**Excerpt:**
System Design Interview — Horizontal vs Vertical Scaling Tradeoffs

Your database (PostgreSQL) runs on a 192-core, 3TB-RAM instance (aws.x2iezn.6xlarge). CPU is at 90%, memory at 45%, disk I/O at 65%. Query latency is 200ms (p99). Your director says "just buy a bigger instance"—there is no bigger instance in AWS. What now?

The Hard Limit: You've hit hardware scaling ceiling. AWS's largest instance is x2iezn.32xlarge (1,024 cores), but AWS won't sell you that for databases—you'd get rejected or throttled. More importantly, 90% CPU on single instance means the workload itself is poorly structured, not under-provisioned.

Real Solution: Horizontal Sharding: (1) Profile queries: 80% of CPU is coming from 3 expensive queries (probably full table scans, missing indexes). Optimize: add composite indexes, rewrite queries to use partition pruning. (2) Shard by tenant_id or user_id: split tables across 4-8 PostgreSQL instances (each 96 cores instead of 192). Each instance handles ~25% of data. Query latency drops because each shard is now breezy (25% CPU, 11% memory). (3) Implement query routing layer: application sends queries to correct shard via shard key hash. Use citus (PostgreSQL extension) for automatic sharding if schema is complex. (4) Read replicas: replicate each shard to 2 read replicas. Distribute reads 70/30 write/read.

Why Not Vertical? Vertical scaling hits hard limits (physics, AWS constraints). Horizontal scales indefinitely. 1000-core instance = 90% CPU because single-threaded bottleneck exists. 100-core shards = 18% CPU per shard = can add more shards linearly.

Result: 4x throughput. Latency drops to 50ms p99. CPU per instance falls to 22%.

Follow-up: After sharding, you notice shard #2 (containing your biggest customer's data) is at 88% CPU while other shards idle at 12%. How do you handle this hot shard?

You're designing a payment processing system. Transaction throughput: 10K tx/sec. Consistency requirement: serializable (ACID-strict). Database latency p99 must be <50ms. Should you use a single PostgreSQL with huge instance, or distributed system like CockroachDB?

Analysis: 10K tx/sec at 50ms p99 latency requires 500K transaction capacity per second (10K / 0.02 = 500K ops needed). Single PostgreSQL server, even massive, can handle ~5K-8K complex transactions/sec due to ACID overhead (lock contention, write-ahead log sync). You'd need 1.25-2x overprovisioning.

Vertical Approach (Single Big Instance): Buy x2iezn.24xlarge (768 cores, 2.3TB RAM). Cost: $15-20K/month. Advantage: simple, no distributed transaction complexity. Disadvantage: single point of failure, impossible to upgrade without downtime, hitting bottleneck soon (10K tx/sec is still 20% of your max capacity—no runway).

Horizontal Approach (CockroachDB/Spanner model): Deploy 3 CockroachDB nodes on 96-core instances. Each node handles ~4K tx/sec independently. Distributed consensus (Raft) coordinates serializable transactions across nodes. Cost: 3 × $4K/month = $12K/month. Advantage: horizontal scaling (add nodes linearly), built-in failover, geo-distribution possible. Disadvantage: cross-node transactions have network latency (5-10ms added), slightly more operational complexity.

**Given instruction 1:** Can you retype the rows word for word, from the first one down through the row that contains "Click the INVITE", with both ends included?

**Given data:**
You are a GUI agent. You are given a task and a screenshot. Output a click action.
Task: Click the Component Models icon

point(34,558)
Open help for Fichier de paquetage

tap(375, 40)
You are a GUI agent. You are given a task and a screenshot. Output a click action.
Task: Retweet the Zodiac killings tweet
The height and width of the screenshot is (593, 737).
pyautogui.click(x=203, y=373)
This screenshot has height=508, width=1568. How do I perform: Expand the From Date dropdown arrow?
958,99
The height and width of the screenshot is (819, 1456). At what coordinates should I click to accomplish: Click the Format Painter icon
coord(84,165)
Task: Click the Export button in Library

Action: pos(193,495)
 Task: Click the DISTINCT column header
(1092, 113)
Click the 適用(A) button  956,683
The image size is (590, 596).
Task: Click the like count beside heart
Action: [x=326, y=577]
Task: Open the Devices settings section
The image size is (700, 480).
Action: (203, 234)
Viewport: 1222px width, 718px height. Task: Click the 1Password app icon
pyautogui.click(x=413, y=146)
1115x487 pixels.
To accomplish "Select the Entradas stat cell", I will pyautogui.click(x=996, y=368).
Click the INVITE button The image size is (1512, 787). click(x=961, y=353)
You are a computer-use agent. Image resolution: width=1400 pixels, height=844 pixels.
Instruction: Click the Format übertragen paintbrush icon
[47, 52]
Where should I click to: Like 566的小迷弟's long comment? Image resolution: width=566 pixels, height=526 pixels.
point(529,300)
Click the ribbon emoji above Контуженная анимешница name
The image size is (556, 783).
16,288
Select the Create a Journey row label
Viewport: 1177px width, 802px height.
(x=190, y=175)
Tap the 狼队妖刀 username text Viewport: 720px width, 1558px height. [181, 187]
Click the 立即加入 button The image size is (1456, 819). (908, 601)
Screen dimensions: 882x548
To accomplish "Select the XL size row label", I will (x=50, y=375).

**Given instruction 2:** In the scaling interview text, which PostgreSQL extension is suggested for automatic sharding when the schema is complex?

**Worked answer 1:**
You are a GUI agent. You are given a task and a screenshot. Output a click action.
Task: Click the Component Models icon

point(34,558)
Open help for Fichier de paquetage

tap(375, 40)
You are a GUI agent. You are given a task and a screenshot. Output a click action.
Task: Retweet the Zodiac killings tweet
The height and width of the screenshot is (593, 737).
pyautogui.click(x=203, y=373)
This screenshot has height=508, width=1568. How do I perform: Expand the From Date dropdown arrow?
958,99
The height and width of the screenshot is (819, 1456). At what coordinates should I click to accomplish: Click the Format Painter icon
coord(84,165)
Task: Click the Export button in Library

Action: pos(193,495)
 Task: Click the DISTINCT column header
(1092, 113)
Click the 適用(A) button  956,683
The image size is (590, 596).
Task: Click the like count beside heart
Action: [x=326, y=577]
Task: Open the Devices settings section
The image size is (700, 480).
Action: (203, 234)
Viewport: 1222px width, 718px height. Task: Click the 1Password app icon
pyautogui.click(x=413, y=146)
1115x487 pixels.
To accomplish "Select the Entradas stat cell", I will pyautogui.click(x=996, y=368).
Click the INVITE button The image size is (1512, 787). click(x=961, y=353)

**Worked answer 2:** Citus